Sure, overindulging in drink has its obvious problems. But enjoying an after-work tipple is a time-honored practice, and it can be reasonably healthy when done in moderation. So why not take it one level higher, and really learn to appreciate the subtleties of wine, beer, whiskey, and other alcoholic beverages?
Get to know your wine merchant – and seek his advice. Once you develop your palate and learn what you love, consider starting a collection. If fine wine seems too pricy for your budget, think beer. The trick here is to make your daily tipple an event – an experience that unites mind and body through contemplation of sensory pleasure.
Take up a sport.
Exercise offers all manner of opportunity to clear our minds and take them off work. For many, though, modern exercise machines are tedious – devices that enforce repetition and never let us forget we're exercising. For people with this mindset, an organized sport might prove the way forward. Team sports work the body to the maximum while requiring the mind's full attention – a complete diversion.
If you didn't learn to play a particular sport as a kid, but are intrigued by it anyway, consider taking a class. Many community colleges offer adult classes in everything from indoor rowing to fencing.
Look to the East.
If exercise machines and competitive sports don't do it for you, you might look to Eastern forms of relaxation: yoga, tai chi, martial arts, and meditation. In Eastern philosophies, mind and body represent a union, not two separate entities. More and more over-committed, stressed-out Westerners are turning to the Eastern traditions to combine exercise and relaxation.
Yoga studios have popped up seemingly everywhere, making it more convenient than ever. Yoga comes in a variety of styles and difficulty levels. The Chinese practice of tai chi is a more contemplative, slower option, while martial arts like Tai Kwon Do are more vigorous and athletic. Anyone who struggles with Western form of exercise and sports should experiment with these increasingly accessible options.
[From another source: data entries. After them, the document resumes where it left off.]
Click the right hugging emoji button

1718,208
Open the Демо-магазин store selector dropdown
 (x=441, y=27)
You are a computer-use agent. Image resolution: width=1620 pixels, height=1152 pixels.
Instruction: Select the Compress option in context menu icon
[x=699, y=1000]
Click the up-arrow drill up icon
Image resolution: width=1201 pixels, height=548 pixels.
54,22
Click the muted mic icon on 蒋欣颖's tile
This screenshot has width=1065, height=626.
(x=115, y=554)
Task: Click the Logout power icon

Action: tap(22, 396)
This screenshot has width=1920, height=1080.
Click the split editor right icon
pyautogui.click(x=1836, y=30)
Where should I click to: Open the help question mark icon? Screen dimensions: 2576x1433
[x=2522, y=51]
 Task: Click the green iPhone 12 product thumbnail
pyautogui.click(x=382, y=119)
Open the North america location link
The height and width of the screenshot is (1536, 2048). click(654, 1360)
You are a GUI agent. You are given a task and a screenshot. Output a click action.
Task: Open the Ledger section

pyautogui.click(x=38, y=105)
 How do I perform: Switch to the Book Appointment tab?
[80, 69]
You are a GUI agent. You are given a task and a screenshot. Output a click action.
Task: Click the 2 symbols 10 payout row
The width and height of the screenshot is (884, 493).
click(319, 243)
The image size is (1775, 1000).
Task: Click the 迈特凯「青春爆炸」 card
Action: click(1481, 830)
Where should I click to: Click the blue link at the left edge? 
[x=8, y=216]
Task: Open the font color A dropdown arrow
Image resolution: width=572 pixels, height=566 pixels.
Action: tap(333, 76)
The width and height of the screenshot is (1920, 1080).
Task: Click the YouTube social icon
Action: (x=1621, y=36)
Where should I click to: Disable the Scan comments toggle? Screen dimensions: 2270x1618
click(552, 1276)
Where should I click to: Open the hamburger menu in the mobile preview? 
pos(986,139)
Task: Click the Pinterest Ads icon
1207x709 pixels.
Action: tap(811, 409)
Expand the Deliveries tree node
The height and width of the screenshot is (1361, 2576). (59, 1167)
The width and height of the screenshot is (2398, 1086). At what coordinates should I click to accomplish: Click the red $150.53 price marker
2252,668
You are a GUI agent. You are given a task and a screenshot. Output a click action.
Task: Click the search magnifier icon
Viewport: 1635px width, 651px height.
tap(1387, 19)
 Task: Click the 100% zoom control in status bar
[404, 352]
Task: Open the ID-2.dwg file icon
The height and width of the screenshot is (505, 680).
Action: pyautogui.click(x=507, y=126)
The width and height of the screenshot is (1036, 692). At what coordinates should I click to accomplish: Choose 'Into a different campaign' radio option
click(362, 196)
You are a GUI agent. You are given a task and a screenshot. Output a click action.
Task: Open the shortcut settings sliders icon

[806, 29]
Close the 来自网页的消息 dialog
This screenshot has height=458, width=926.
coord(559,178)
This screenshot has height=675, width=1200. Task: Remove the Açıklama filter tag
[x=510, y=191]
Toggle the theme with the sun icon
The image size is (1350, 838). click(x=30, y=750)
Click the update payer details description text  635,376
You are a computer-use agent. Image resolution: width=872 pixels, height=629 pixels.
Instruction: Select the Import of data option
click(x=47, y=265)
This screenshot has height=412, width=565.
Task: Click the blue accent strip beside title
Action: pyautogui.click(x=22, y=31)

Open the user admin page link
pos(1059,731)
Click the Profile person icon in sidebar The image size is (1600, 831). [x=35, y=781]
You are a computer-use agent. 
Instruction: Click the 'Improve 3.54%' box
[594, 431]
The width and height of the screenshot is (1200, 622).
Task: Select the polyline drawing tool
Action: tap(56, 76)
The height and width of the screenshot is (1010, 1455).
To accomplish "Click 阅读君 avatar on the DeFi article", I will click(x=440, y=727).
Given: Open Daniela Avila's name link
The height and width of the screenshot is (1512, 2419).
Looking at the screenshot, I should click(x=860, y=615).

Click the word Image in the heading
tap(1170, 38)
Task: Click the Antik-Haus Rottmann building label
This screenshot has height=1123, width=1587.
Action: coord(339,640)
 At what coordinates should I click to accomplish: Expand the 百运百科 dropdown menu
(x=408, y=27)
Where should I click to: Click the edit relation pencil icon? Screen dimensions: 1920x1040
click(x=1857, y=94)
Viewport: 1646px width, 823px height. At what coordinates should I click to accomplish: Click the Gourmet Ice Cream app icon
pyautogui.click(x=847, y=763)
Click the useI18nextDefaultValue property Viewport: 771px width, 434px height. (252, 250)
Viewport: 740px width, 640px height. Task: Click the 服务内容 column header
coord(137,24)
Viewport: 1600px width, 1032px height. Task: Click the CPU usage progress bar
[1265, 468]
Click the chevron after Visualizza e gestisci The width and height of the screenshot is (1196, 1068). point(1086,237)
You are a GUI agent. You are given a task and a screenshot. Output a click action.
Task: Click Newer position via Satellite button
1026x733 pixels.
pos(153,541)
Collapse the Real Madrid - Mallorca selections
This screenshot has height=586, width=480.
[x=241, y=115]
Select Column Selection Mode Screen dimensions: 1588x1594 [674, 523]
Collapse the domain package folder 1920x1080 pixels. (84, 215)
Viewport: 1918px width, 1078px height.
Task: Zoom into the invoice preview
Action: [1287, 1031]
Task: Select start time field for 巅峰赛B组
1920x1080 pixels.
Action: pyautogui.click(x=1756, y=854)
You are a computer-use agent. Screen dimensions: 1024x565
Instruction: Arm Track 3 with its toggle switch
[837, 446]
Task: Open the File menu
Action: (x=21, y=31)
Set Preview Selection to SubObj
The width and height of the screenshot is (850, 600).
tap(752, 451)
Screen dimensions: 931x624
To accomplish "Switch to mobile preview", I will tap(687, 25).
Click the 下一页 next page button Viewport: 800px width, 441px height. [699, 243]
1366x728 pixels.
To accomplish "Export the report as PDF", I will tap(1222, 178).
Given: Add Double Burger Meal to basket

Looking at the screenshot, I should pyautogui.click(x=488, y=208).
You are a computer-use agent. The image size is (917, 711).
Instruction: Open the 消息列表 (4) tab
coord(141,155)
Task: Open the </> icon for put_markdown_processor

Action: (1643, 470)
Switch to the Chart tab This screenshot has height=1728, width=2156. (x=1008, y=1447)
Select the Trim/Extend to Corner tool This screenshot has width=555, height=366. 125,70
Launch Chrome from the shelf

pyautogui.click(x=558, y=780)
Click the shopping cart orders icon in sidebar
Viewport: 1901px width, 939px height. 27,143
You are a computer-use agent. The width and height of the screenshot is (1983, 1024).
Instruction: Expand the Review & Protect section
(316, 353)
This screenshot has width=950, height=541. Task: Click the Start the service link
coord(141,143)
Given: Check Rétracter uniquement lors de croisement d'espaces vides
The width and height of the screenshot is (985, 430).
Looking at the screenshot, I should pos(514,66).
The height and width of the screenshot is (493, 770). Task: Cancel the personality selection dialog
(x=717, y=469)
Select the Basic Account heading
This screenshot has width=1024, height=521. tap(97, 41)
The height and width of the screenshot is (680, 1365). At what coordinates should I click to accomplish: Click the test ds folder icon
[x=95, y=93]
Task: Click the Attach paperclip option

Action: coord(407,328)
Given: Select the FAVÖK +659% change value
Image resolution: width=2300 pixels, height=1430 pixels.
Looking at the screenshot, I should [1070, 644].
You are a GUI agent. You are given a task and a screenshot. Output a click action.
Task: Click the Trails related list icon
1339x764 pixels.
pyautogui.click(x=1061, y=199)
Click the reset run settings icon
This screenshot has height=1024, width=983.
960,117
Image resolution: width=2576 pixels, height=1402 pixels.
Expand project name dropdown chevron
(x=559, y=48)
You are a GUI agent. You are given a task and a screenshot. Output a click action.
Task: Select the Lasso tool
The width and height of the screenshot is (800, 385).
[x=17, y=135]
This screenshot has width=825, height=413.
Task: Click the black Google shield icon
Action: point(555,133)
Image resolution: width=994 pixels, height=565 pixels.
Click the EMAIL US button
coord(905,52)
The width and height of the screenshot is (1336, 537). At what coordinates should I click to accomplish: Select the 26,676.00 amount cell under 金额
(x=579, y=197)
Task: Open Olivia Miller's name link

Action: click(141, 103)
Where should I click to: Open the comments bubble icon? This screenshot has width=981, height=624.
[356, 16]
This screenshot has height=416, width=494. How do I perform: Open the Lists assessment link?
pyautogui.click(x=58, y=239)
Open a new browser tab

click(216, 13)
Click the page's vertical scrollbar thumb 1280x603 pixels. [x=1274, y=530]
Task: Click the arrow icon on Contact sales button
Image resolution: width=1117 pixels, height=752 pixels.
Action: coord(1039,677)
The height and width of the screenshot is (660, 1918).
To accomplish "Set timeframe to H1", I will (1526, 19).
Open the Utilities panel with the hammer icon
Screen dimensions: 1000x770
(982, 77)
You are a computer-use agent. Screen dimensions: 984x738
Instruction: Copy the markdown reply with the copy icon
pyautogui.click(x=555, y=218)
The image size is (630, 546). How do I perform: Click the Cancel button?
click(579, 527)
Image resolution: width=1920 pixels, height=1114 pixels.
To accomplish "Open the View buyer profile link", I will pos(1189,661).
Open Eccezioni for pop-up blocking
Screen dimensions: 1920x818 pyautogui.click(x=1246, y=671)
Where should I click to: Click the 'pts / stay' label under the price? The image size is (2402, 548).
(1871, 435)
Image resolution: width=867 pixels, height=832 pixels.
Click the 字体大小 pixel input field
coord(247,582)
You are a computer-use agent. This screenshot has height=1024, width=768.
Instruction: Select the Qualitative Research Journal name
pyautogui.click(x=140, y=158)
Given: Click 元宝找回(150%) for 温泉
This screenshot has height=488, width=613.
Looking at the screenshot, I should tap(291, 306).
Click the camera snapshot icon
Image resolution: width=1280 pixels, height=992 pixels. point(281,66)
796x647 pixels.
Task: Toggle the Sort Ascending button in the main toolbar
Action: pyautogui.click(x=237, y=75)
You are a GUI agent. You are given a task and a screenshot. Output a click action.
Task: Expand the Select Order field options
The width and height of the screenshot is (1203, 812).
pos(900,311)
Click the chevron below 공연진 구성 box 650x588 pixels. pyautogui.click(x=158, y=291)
Relaxing in your leisure time is an important factor in your success at work. More importantly, it can be what makes life fun! But to get the most out of this precious commodity, you need to set a few ground rules and plan what you want to do.
First, use physical techniques to relax your body after work and clear it of tension and adrenaline.
Next, adopt habits at home that mean you're not coming back to a messy environment after work, and consider decluttering, if there's still too much mess.
Then, work out a system for evening meals which means that cooking and eating becomes an enjoyable social activity, or at least a quick and efficient process.
Finally, fill the extra time these approaches create by spending time on a rewarding activity that will take your mind off work.